*** TEXT BLOCK
Originally posted by: Vic
I was "diagnosed" with ADD as a kid (they hadn't come up with the ADHD label back then) and I think it's a load of reeking bullsh!t. Any energetic kid who acts like an energetic kid gets a "disability" label and a prescription to speed. I met a 20-something year-old the other day who told me she couldn't read a book because she has ADD
All you have to do is sit down with the kid, teach him some self-discipline and the ability to focus his excessive energy, and you get a superstar kid. But I guess that's just too much for parents and teachers to do nowadays, isn't it? Hey, just give Tommy a pill... it's easier.
I'm trying to force myself into that mentality, but as we all know... it's difficult. The poet Rainer Maria Rilke said it best, though: (from Letters to a Young Poet)
"That something is difficult must be one more reason for us to do it."
"But those tasks that have been entrusted to us are difficult; almost everything serious is difficult; and everything is serious."
"And if only we arrange our life in accordance with the principle which tells us that we must always trust in the difficult, then what now appears to us as the most alien will become our most intimate and trusted experience."
"[ I ] wish that you may find in yourself enough patience to endure and enough simplicity to have faith; that you may gain more and more confidence in what is difficult"
******
*** EXERCISE DATA
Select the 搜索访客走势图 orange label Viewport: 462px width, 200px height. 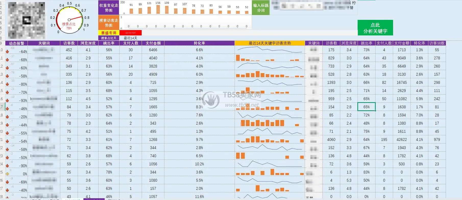coord(109,23)
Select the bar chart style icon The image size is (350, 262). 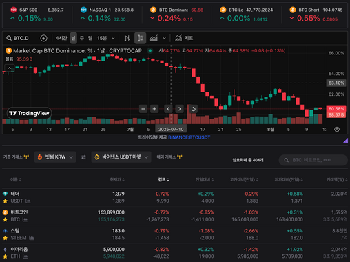[127, 38]
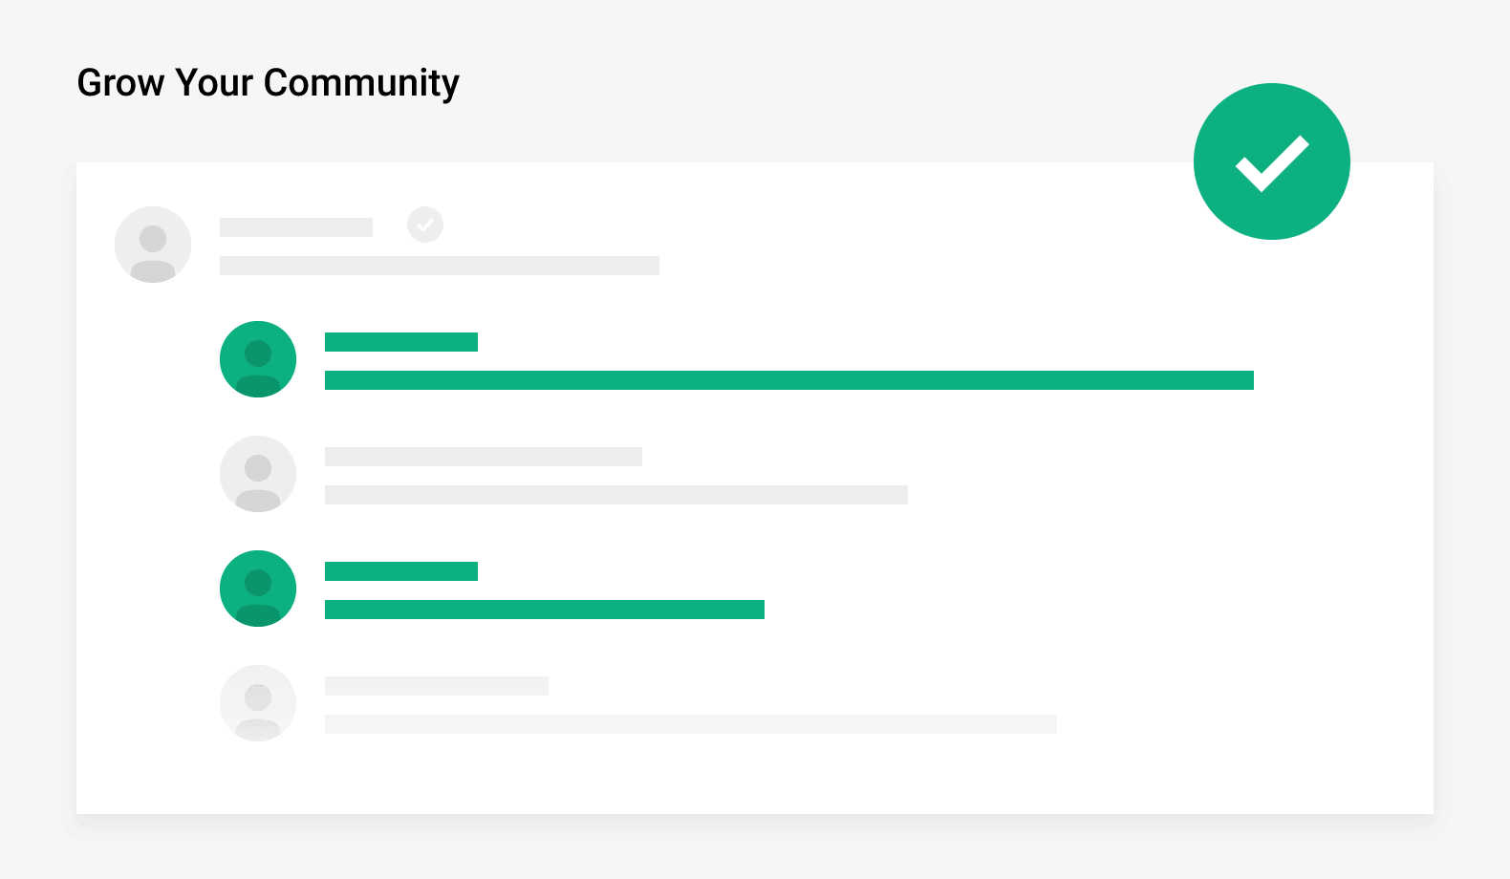This screenshot has width=1510, height=879.
Task: Click the first green comment name bar
Action: [401, 342]
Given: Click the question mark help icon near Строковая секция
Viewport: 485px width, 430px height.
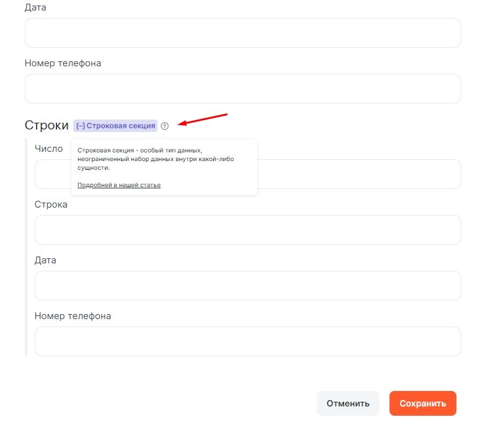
******
» WHAT YOU NEED TO DO
[1] Reproduce everything in the forum post on ADD from "I'm trying to" down to "a Young Poet)".
[2] In the forum post on ADD, which work by Rilke are the quoted lines taken from?

» RESULTS OF THE EXERCISE
[1]
I'm trying to force myself into that mentality, but as we all know... it's difficult. The poet Rainer Maria Rilke said it best, though: (from Letters to a Young Poet)

[2] Letters to a Young Poet